Posted October 4th, 2012 at 5:05 pm (UTC-5)
Leave a comment

Pentagon officials say U.S. investigators have visited Benghazi in eastern Libya for the first time since an attack on the city's American consulate killed the U.S. ambassador to the country last month.

Defense Department spokesman George Little said a Federal Bureau of Investigation team spent several hours in Benghazi on Thursday, accompanied by U.S. troops who provided transportation and security.

Libyan security officials said the FBI team inspected the damaged U.S. consulate building and collected evidence. They said the road leading to the compound was sealed off by Libyan military vehicles mounted with weapons.

Militants set fire to the Benghazi consulate and fired on a nearby U.S. safe house on September 11, killing U.S. Ambassador Chris Stevens and three other Americans, including a State Department computer expert and two former Navy commandos.

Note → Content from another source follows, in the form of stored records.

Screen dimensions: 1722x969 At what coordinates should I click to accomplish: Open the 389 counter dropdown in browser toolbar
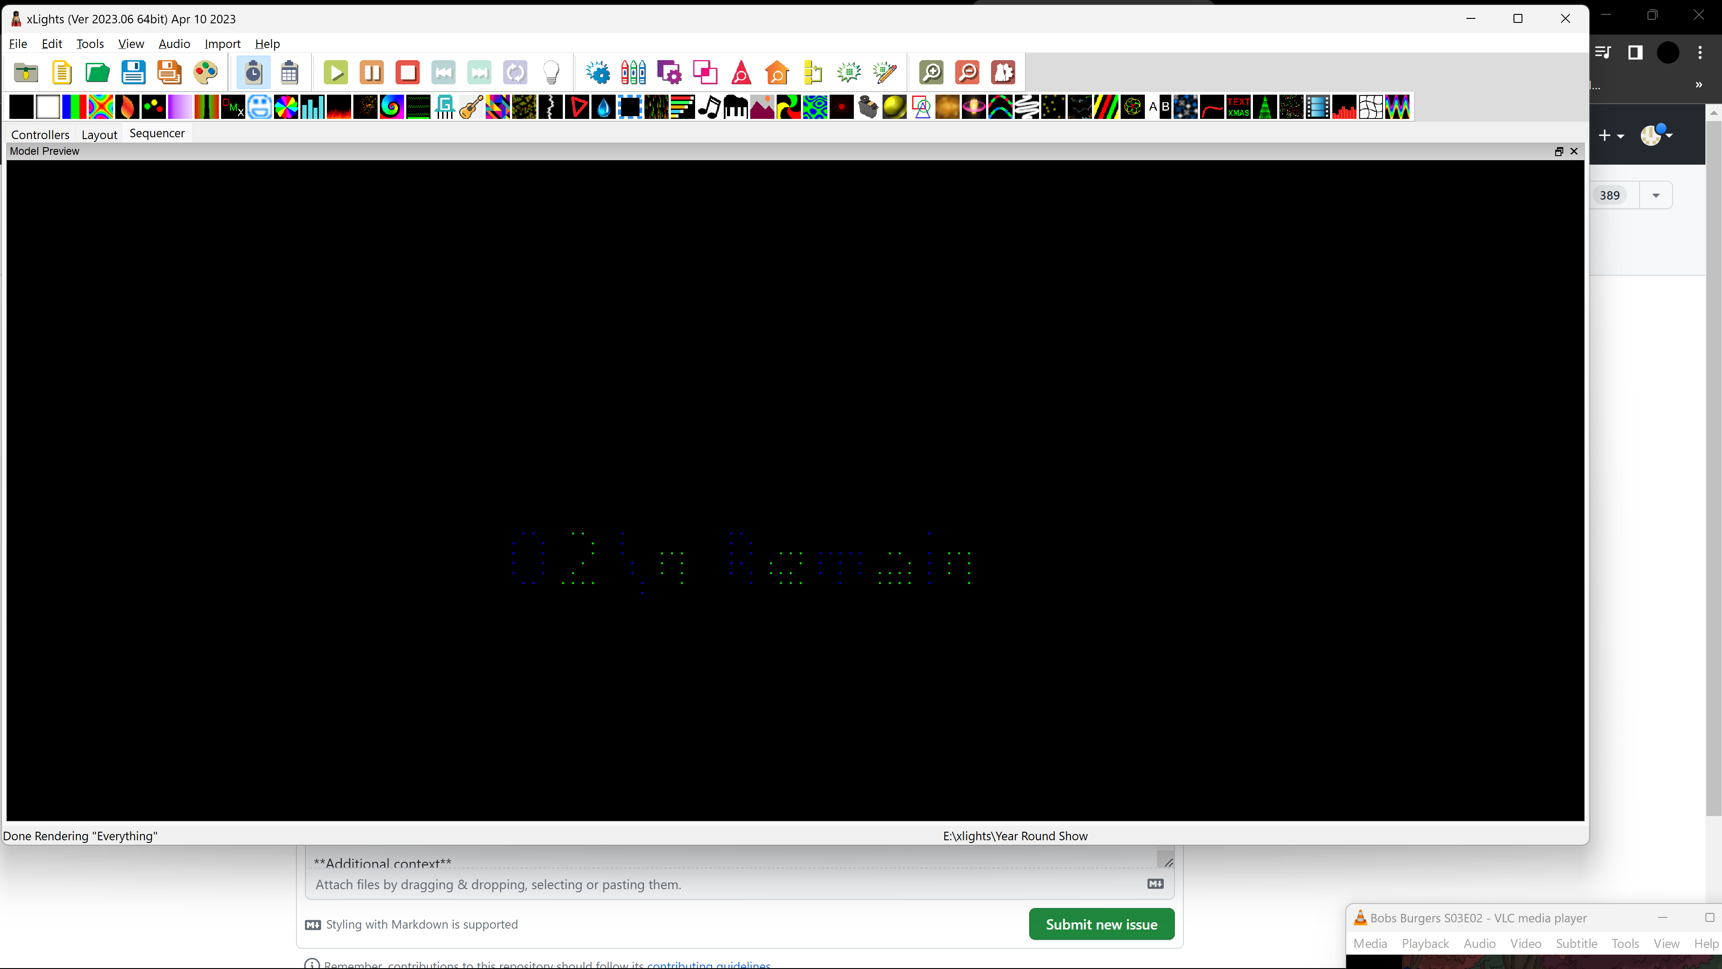click(1656, 195)
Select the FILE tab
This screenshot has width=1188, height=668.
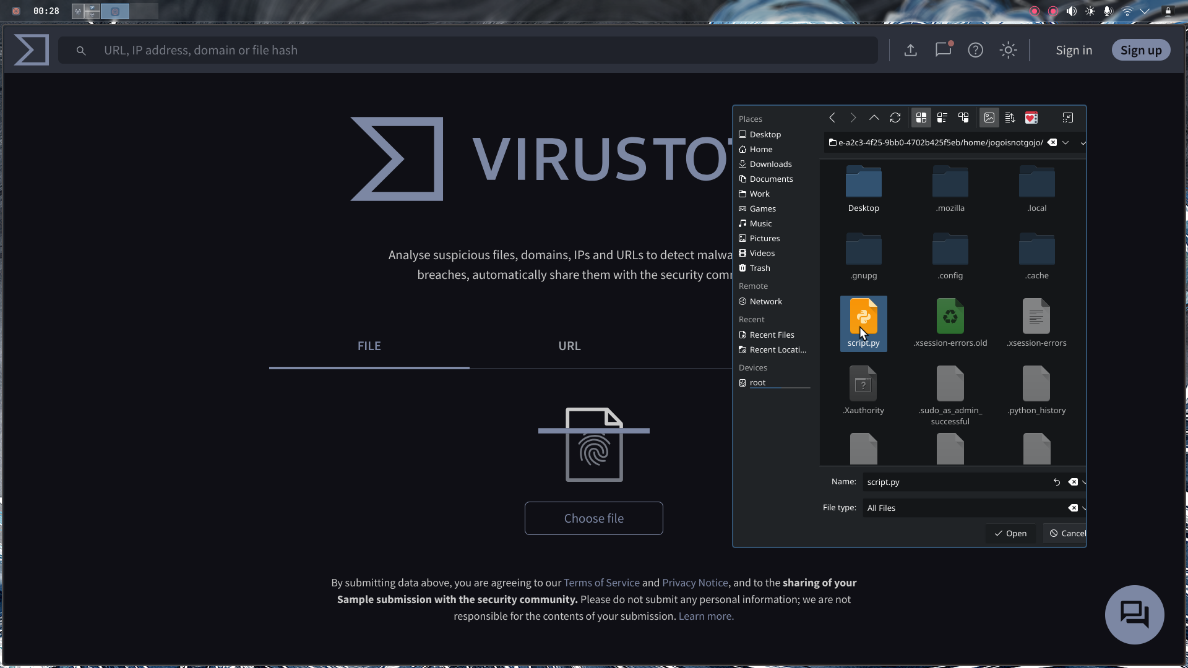369,346
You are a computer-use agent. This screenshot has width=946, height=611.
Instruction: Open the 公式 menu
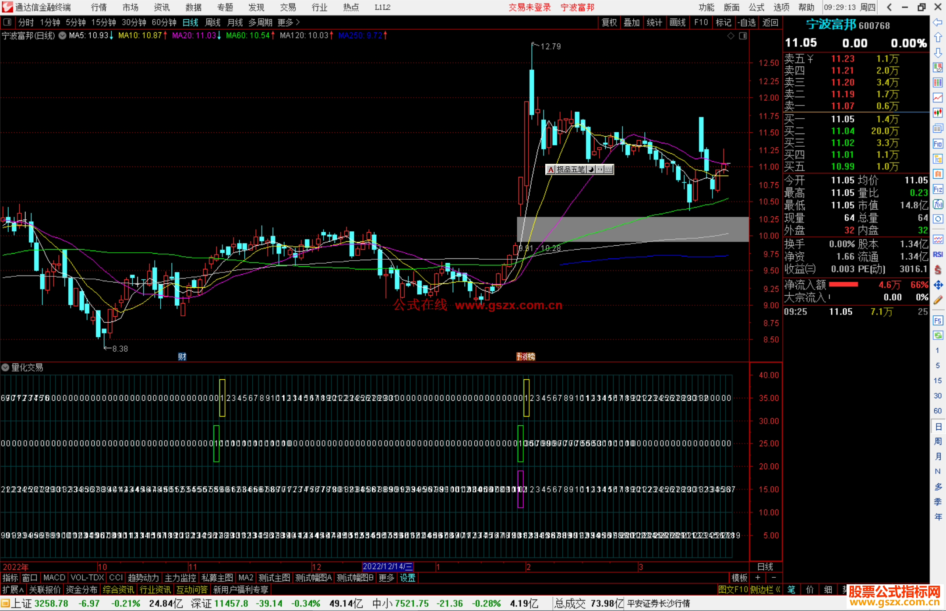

The U.S. and Libyan governments say the incident was a terrorist attack.

It remains unclear why U.S. investigators did not visit Benghazi earlier. The Pentagon spokesman told reporters that since the attack, the Obama administration has been “chasing leads in various ways,” not “sitting around waiting for information” to come in.

Little declined to provide details of security arrangements for the FBI team's visit, saying the U.S. military “may have to do this again.”

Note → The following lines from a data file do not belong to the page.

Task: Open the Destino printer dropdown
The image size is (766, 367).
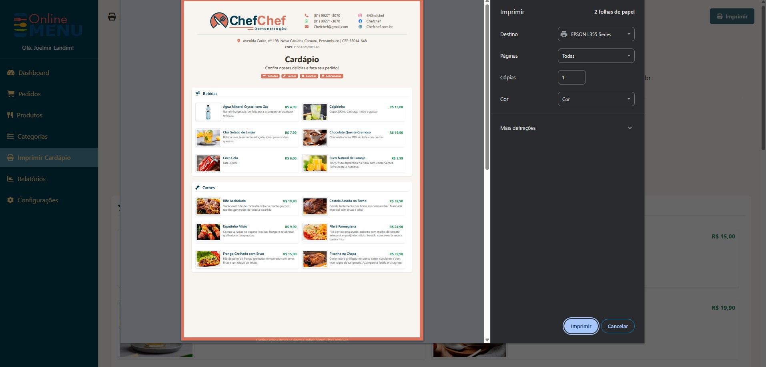Action: pos(596,34)
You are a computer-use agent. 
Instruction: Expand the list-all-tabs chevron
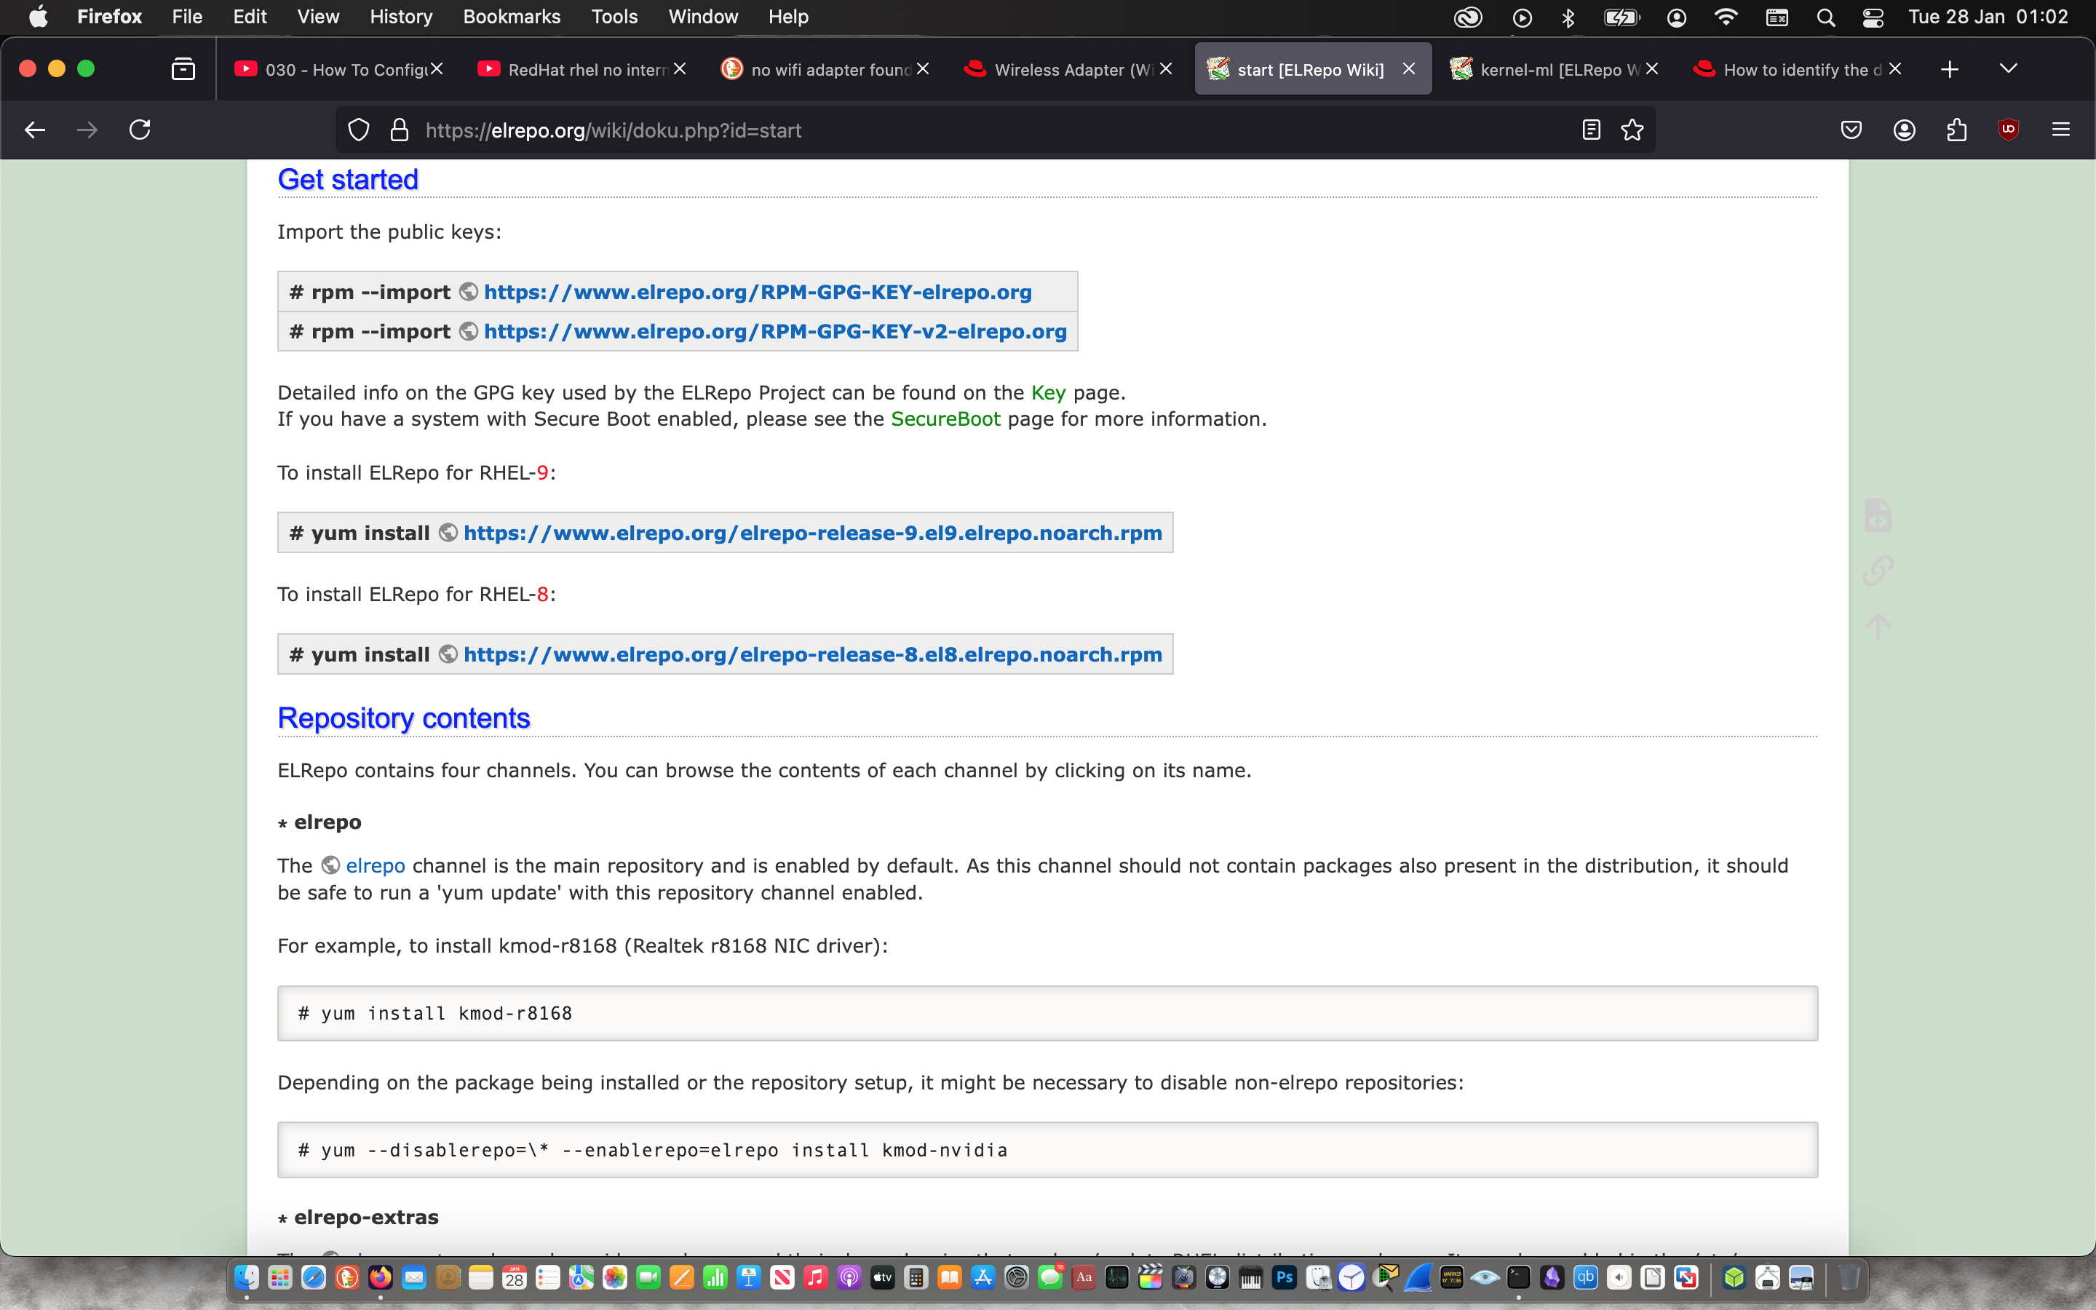(x=2008, y=68)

U.S. Secretary of State Hillary Clinton said Wednesday the United States will not rest until it determines how the Benghazi attack happened and tracks down the perpetrators.

The Obama administration initially described the incident as a spontaneous Libyan protest against an American-made anti-Islam film, which had sparked Islamist demonstrations in Cairo earlier that day. It later acknowledged that suspected terrorists may have planned the Benghazi assault.

U.S. Republican lawmakers have accused the Obama administration of misleading the public and not doing enough to protect the Benghazi mission before the attack.